DIRECTIONS: Take from the material every line containing the string "panel" and copy it.

━━━━

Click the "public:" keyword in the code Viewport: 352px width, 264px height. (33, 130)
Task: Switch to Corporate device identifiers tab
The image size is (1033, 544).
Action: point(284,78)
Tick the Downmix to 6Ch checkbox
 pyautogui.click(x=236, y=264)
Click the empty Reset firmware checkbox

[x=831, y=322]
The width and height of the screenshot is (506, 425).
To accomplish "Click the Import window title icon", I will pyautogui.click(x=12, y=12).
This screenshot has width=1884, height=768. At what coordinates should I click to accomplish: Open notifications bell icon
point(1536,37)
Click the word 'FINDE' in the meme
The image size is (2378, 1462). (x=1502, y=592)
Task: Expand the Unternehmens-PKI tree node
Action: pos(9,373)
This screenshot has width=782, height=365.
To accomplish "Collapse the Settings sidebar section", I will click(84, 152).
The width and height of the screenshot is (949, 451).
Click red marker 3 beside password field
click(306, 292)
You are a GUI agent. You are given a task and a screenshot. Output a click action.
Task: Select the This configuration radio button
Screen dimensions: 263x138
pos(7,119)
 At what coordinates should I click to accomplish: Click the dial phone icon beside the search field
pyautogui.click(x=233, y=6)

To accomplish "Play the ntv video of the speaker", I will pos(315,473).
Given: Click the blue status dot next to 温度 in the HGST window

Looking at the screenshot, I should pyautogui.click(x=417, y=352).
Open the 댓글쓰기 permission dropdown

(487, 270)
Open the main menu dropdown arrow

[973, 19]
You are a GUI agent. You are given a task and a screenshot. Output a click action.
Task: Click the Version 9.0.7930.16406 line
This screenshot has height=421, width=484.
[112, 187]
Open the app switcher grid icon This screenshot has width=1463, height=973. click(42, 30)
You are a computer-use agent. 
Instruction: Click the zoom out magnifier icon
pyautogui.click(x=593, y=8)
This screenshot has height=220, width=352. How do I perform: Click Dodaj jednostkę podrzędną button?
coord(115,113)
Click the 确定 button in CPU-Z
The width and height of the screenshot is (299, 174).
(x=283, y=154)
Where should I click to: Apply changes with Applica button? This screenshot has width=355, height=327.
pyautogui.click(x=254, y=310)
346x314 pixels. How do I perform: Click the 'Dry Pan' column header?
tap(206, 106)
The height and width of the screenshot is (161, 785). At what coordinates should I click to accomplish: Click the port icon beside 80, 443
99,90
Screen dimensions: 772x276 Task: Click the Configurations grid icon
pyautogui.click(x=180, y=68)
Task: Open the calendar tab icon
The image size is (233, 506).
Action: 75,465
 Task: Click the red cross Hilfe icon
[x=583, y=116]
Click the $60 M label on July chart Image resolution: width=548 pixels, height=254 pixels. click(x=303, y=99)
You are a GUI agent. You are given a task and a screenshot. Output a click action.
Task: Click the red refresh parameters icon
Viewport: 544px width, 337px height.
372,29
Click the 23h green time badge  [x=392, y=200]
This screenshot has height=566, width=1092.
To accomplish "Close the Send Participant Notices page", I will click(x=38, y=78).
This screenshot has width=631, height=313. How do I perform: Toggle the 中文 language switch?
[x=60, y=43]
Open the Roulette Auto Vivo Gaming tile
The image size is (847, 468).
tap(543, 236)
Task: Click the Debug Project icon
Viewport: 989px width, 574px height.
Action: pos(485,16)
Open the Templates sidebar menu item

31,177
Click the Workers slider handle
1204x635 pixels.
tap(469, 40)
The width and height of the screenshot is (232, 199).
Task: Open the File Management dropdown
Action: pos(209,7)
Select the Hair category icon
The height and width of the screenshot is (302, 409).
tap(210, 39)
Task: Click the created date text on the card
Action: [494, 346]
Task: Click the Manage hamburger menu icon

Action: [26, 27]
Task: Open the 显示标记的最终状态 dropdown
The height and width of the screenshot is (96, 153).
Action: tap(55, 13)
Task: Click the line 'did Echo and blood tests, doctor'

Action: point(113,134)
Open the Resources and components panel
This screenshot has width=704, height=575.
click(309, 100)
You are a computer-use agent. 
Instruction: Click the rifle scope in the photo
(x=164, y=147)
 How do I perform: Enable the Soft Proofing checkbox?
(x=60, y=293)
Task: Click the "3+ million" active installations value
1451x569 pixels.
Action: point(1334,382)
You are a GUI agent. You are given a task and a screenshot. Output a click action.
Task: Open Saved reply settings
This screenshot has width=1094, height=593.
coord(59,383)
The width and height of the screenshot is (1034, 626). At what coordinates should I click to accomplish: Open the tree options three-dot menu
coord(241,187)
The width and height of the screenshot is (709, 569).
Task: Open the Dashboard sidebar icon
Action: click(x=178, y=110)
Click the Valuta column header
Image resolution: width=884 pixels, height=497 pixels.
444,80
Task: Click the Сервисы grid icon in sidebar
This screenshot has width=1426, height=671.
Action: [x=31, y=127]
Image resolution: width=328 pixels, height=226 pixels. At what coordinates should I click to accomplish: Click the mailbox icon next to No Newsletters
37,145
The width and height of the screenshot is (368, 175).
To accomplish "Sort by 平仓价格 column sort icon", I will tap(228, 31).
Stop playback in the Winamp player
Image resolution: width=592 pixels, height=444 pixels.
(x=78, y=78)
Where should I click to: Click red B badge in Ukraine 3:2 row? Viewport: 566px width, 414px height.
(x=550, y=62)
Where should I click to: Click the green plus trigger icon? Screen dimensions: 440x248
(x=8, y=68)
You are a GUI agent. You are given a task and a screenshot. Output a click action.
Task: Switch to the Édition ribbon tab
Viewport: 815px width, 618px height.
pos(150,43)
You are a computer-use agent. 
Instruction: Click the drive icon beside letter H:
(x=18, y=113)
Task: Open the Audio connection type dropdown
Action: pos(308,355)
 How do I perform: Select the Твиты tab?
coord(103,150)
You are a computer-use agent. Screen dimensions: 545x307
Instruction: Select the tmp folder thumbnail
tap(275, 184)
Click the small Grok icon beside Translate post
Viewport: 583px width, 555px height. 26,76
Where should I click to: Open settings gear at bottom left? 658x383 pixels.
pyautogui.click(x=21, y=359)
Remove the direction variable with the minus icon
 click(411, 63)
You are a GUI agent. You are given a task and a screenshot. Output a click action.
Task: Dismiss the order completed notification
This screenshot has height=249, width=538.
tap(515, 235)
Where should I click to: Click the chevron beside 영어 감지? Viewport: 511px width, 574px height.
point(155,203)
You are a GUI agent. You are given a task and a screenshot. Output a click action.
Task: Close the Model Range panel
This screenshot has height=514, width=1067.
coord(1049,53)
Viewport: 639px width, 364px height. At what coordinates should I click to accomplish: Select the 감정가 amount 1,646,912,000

━━━━

OUTPUT FOR THIS EXERCISE:
Open the Resources and components panel
Task: Close the Model Range panel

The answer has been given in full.